======== Supplied passage ========
X-ray devices used in the medical field contain an X-ray tube which typically includes a cathode which is heated to emit electrons, a (typically rotating) anode having a target surface facing the cathode, and a surrounding glass and/or metal frame containing an X-ray-transparent window secured by a window mount. Some emitted electrons strike the target surface at a focal point and produce X-rays, and some of the X-rays exit the frame as an X-ray beam through the X-ray-transparent window. Other emitted electrons do not produce X-rays and are backscattered when they strike the focal point on the target surface.
Many of the backscattered electrons go on to strike and heat the frame including the X-ray-transparent window and the window mount. It is known to place an electron collector between the focal point and the X-ray-transparent window to capture backscattered electrons that would otherwise strike and heat the X-ray-transparent window, wherein the electron collector has a central hole to permit passage of the X-ray beam. The heated frame is typically cooled by a liquid coolant, such as oil or water, located between the frame and a surrounding casing. The dissimilar coefficients of thermal expansion of the X-ray-transparent window and the window mount generate mechanical stresses which can cause tube failure. Additionally, high temperatures in the X-ray-transparent window itself can induce boiling of the adjoining liquid coolant. Such coolant boiling will degrade the quality of the X-ray beam which exits the frame through the X-ray-transparent window. Existing grounded metal frame tubes include those having high-cost components to mechanically join the window to the rest of the frame while reducing thermal stresses to acceptable levels. Some known tubes have enhanced cooling applied to the window region.
It is also known that the backscattered electrons can create a thermal hot spot on the frame and can burn a hole through a glass frame. Such hot spot is located on the frame apart from the X-ray-transparent window and the window mount. Reducing the power of the X-ray beam and/or increasing cooling to the thermal hot spot region are known techniques used to overcome this problem.
What is needed is an improved X-ray tube design which reduces heating of the X-ray-transparent window and the window mount from backscattered electrons.
======== Dataset extract ========
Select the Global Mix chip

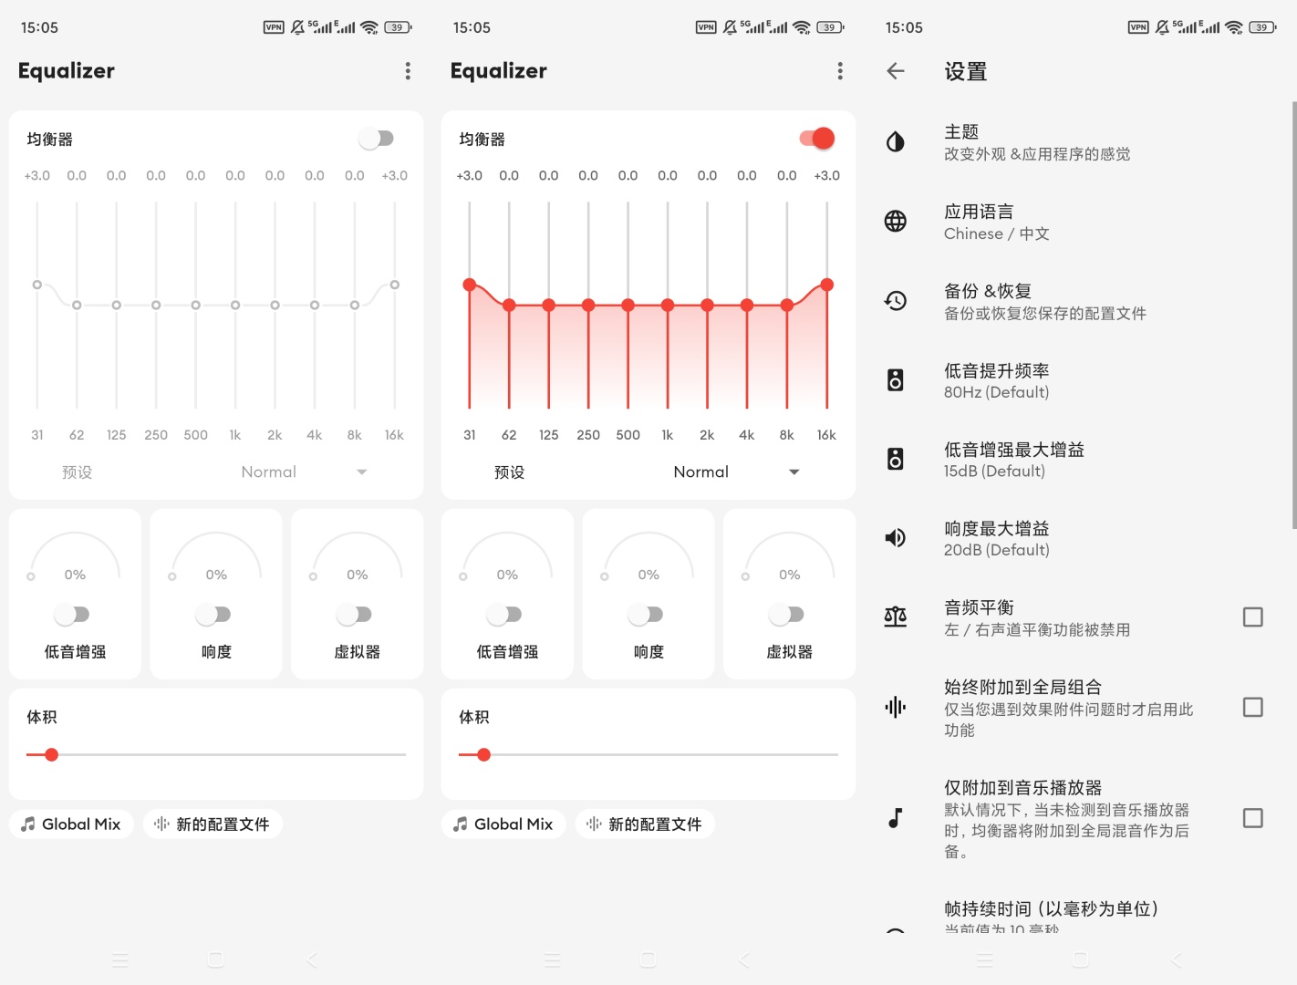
========
--- Work instructions ---
Copy the part of the X-ray tube passage that starts at "It is also known" and ends at "overcome this problem.", word for word.

--- Task result ---
It is also known that the backscattered electrons can create a thermal hot spot on the frame and can burn a hole through a glass frame. Such hot spot is located on the frame apart from the X-ray-transparent window and the window mount. Reducing the power of the X-ray beam and/or increasing cooling to the thermal hot spot region are known techniques used to overcome this problem.